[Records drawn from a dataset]
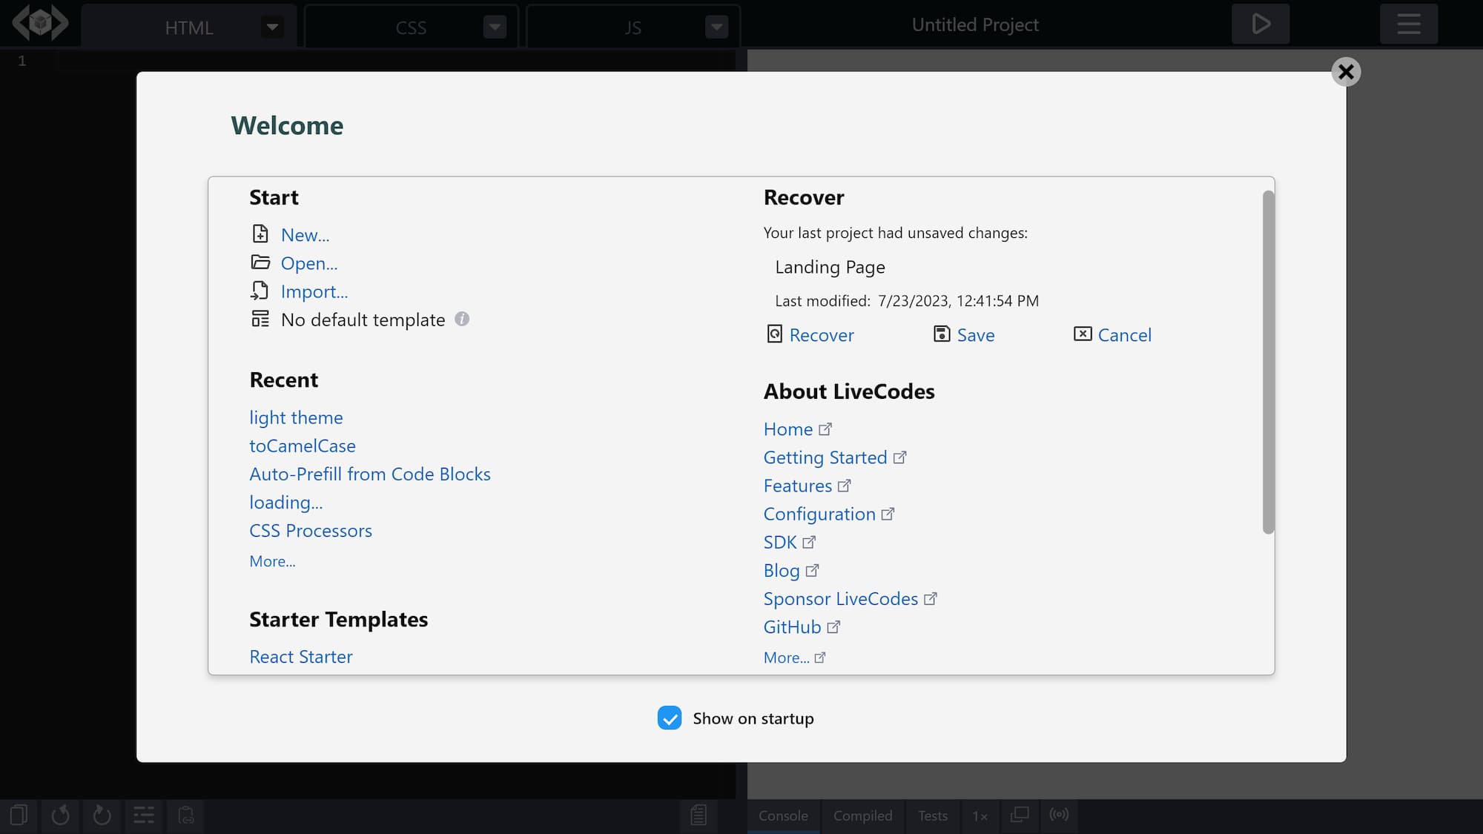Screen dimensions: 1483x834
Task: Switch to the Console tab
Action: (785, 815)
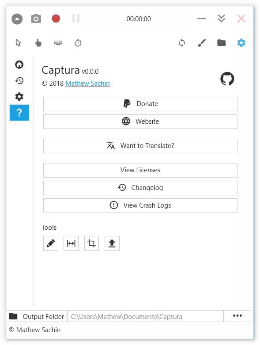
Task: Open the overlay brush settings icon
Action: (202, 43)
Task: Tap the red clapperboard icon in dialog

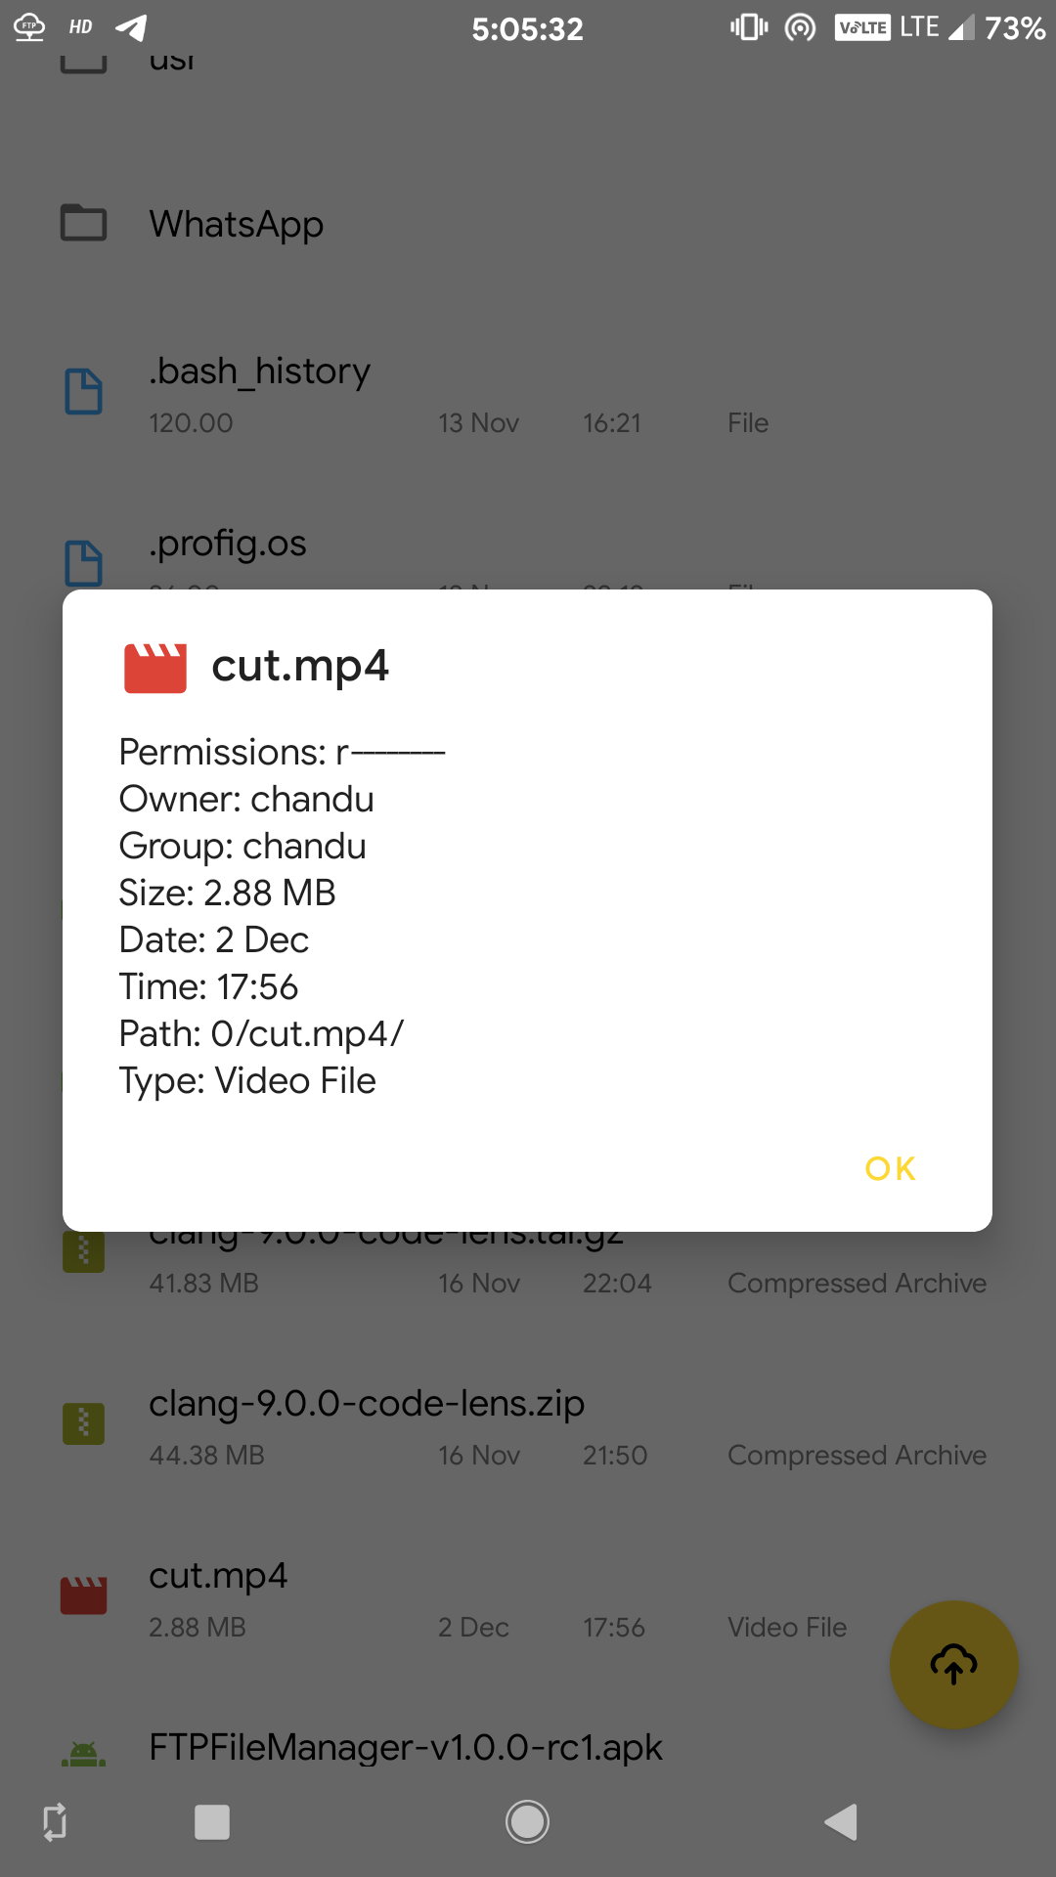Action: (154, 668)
...
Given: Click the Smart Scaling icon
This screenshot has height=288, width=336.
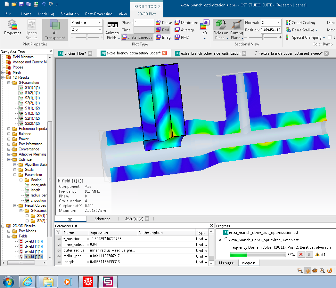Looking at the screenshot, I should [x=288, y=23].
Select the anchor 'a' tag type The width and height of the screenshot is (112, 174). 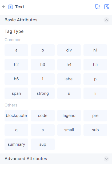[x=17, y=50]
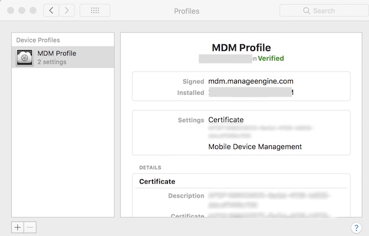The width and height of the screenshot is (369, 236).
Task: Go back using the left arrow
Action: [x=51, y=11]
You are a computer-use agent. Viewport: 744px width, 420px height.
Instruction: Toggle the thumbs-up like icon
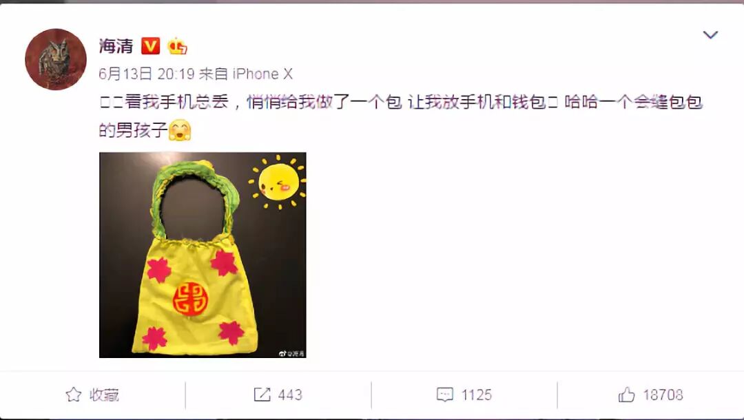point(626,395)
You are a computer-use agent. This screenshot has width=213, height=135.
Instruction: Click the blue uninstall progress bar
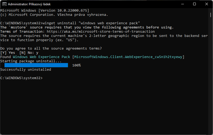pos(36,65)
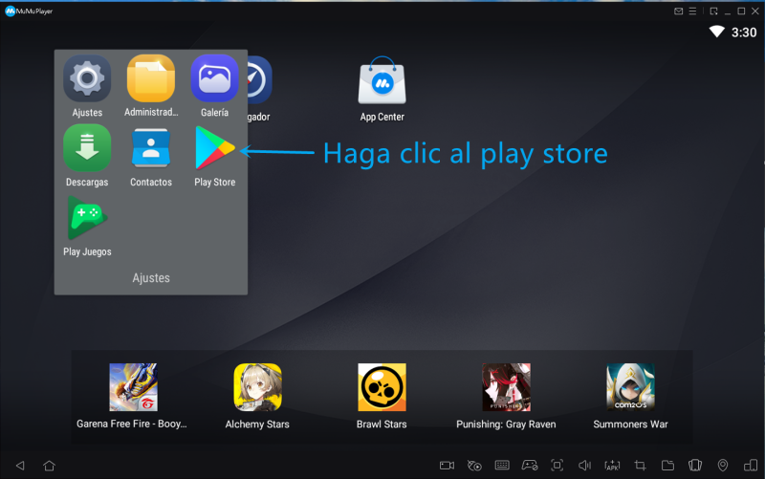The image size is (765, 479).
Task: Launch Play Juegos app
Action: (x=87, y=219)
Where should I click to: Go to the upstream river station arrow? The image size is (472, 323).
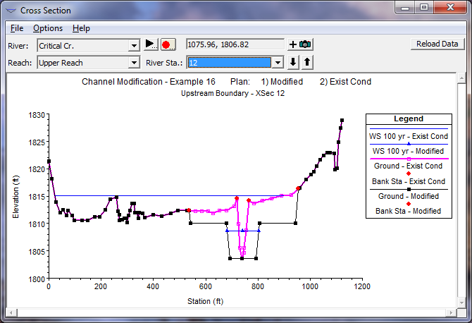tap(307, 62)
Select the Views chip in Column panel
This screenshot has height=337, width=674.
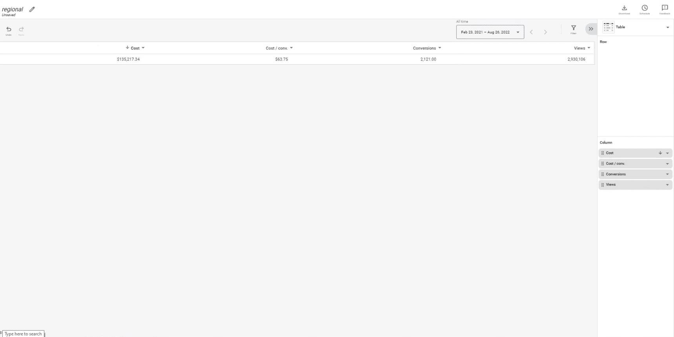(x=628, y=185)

WHAT YOU HAVE TO DO: Although pictures appear among the records above, write out exactly only the lines from the one that has "You are a computer-use agent. Viewport: 744px" through the one that has "You are a computer-use agent. This", and leave the pictures out.

RESULT:
You are a computer-use agent. Viewport: 744px width, 420px height.
Instruction: Toggle the thumbs-up like icon
point(626,395)
You are a computer-use agent. This screenshot has width=213, height=135.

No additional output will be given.